La vida en ese maletín de enfermera. Nada qué ver con los tiempos en que cachaba los ladrillos de cocaína que le aventaban sus vecinos cuando huían de los federales, brincando bardas y aplastando el acelerador.
Para ella nunca se zafó del negocio. Nunca porque no estuvo dentro. La querían dentro, que guardara paquetes, que los transportara, que vendiera. Pero ella siempre se negó. Sólo participó cuando le aventaban los ladrillos y fue solidaria.
Pasaban los federales en chinga. Pistola en mano. Jadeantes y bofeados, cuando correteaban a los narcos vecinos. O desesperados, en el interior de esos carros largos que parecían lanchas.
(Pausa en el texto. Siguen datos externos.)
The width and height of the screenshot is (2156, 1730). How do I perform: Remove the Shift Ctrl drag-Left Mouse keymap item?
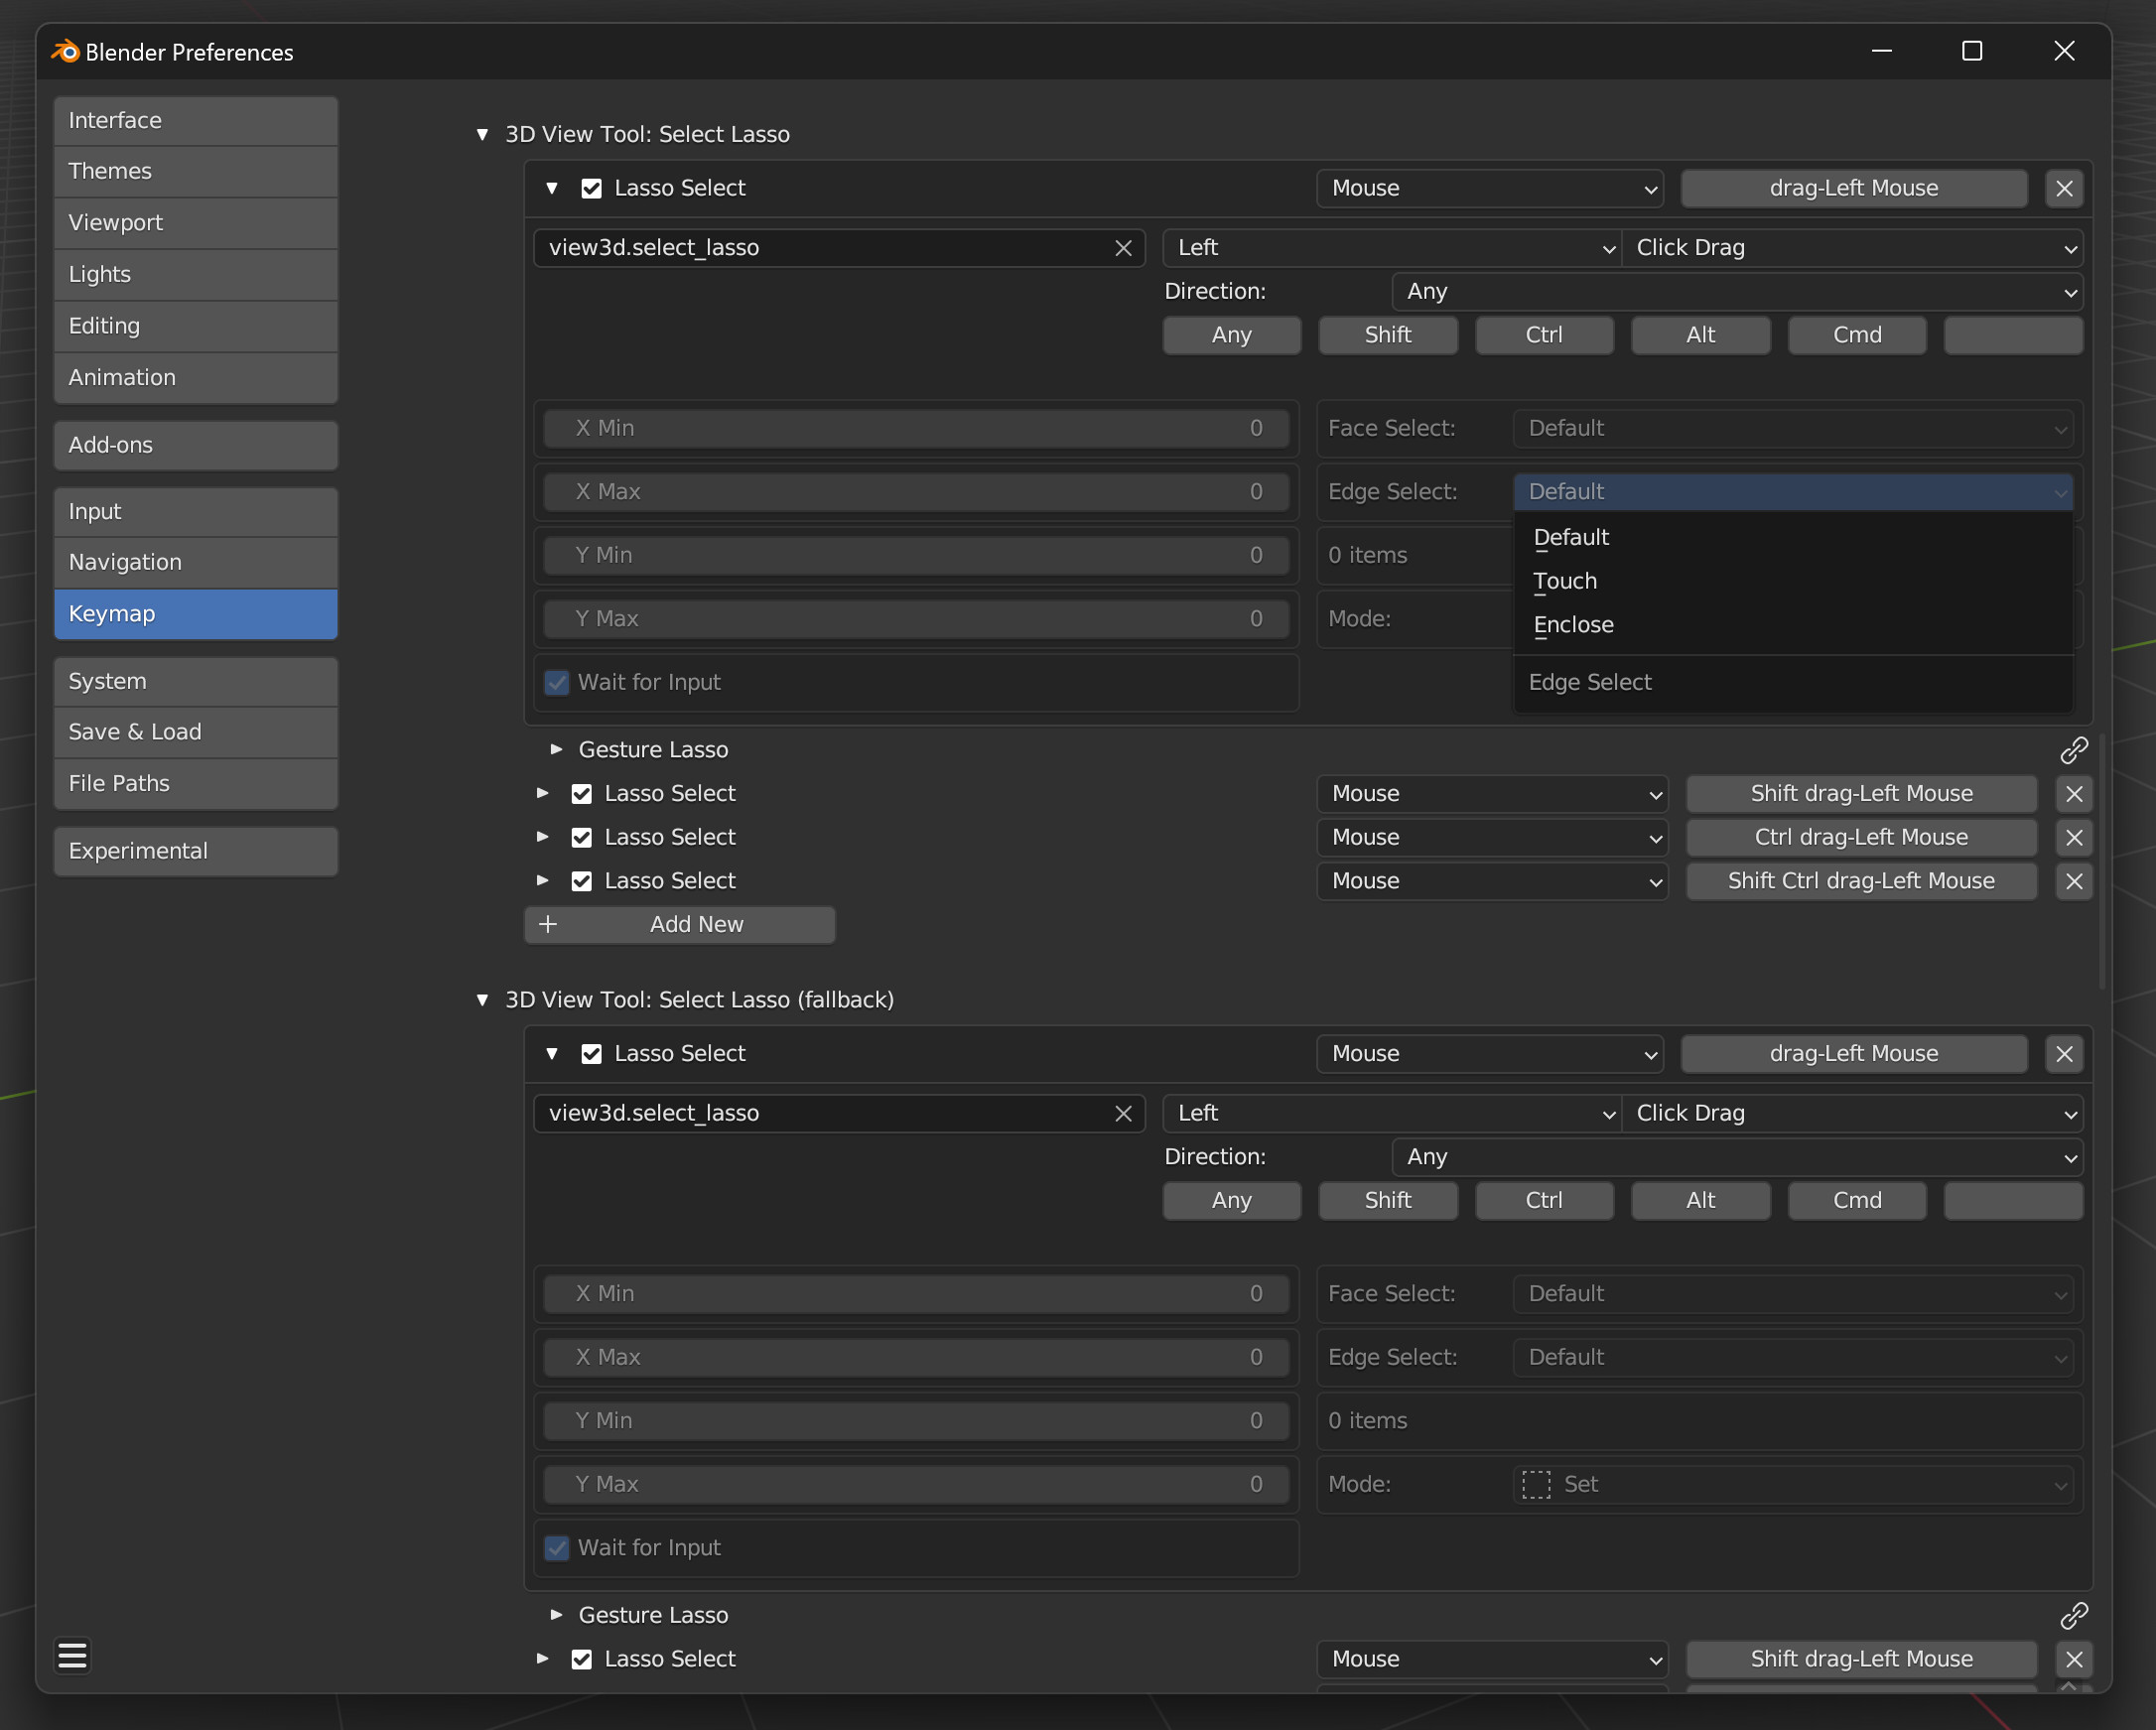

Ella sentada en la cochera de su casa, en el patio frontal. Los vecinos pasaban corriendo, hechos la mocha. Le aventaban el paquete. Ai te encargo, morra. Y se pelaban. Al ratito llegaban los federales, desconcertados y furibundos.
Oiga, señorita. No ha visto pasar por aquí a unos muchachos. Iban vestidos así. De pelo largo, mediana estatura. Así, morenos. Uno de ellos gordo y el otro más o menos.
Y siempre les contestaba que sí. Sí, sí, claro. Pasaron corriendo y agarraron pa’llá. Eran dos. Acaban de pasar y andaban como desesperados. Se fueron por esa calle y dieron vuelta en la esquina.
Y no traían algo en la mano, preguntaban insistentes los policías. Y ella les decía que no se había fijado, porque todo había pasado muy rápido. Pero que sí, que eran ellos.
Algunas veces los alcanzaban. La mayoría no. Cuando daban con ellos, calles abajo, era porque ya no traían el cuerpo del delito entre sus manos: todo lo habían tirado en el camino, en los patios de los vecinos, en las cocheras del vecindario.
Se los llevaban en sus carros. Pero siempre volvieron al barrio. Y siempre volvieron con ella, por la mercancía. Ella se encabronaba. Ya me tienen hasta la madre, les dijo cientos de veces.
La chepa es morena y mediana. No es bonita, pero se impone. Su carácter pesa en esa mirada de ojos cafés y altaneros. Y esa voz de bocina ratson, medio chillona y de mando.
Mira, cabrón. Que sea la última vez. La próxima me vas a dar broncas. Y voy a tener que decirle a los federales quién eres y dónde vives. Porque luego me agarran a mí con el paquete y no creas que me voy a quedar callada. Yo no quiero broncas.
Llegó a negarles el ladrillo. Cómo apesta esta madre, pero no te lo voy a regresar. Eran sus conocidos de la infancia, los que tenían prisa en su carrera por vivir y por alcanzar dinero. Y no le hacían nada. Sabían que al final se los regresaba.
El mismo que la invitaba al negocio le puso la pistola en la cabeza. Ándale pues, cabrón. Jálale, pero jálale. Tenía el cañón de la trescientosochenta enfriándole la sien derecha. Hasta que se reía de ellos y de ella. Y le retiraban la mirada las pistolas.
Ta´bueno. Y les entregaba la coca. Pero que sea la última vez. Y esa última llegó. El jefe de la pandilla se fue a Tijuana. La invitó: no, no le hago, prefiero seguir viviendo tranquila, sin tener que correr ni esconderme, y quiero estudiar para enfermera.
Ahora trae ese maletín blanco, igual que su uniforme. De tarde y noche acude al hospital, al área de oftalmología. De mañana vende medicina energizante, de esa que estimula la memoria y sacude las hormonas.
Ella no trae mucha lana. Ando perreando, dice. Ella trae su vida en ese maletín. Él, aquel capito de vecindario, fue ejecutado después de una “peliculesca” persecución. Eso dicen sus amigos.
Artículo publicado el 18 de agosto de 2024 en la edición 1125 del semanario Ríodoce.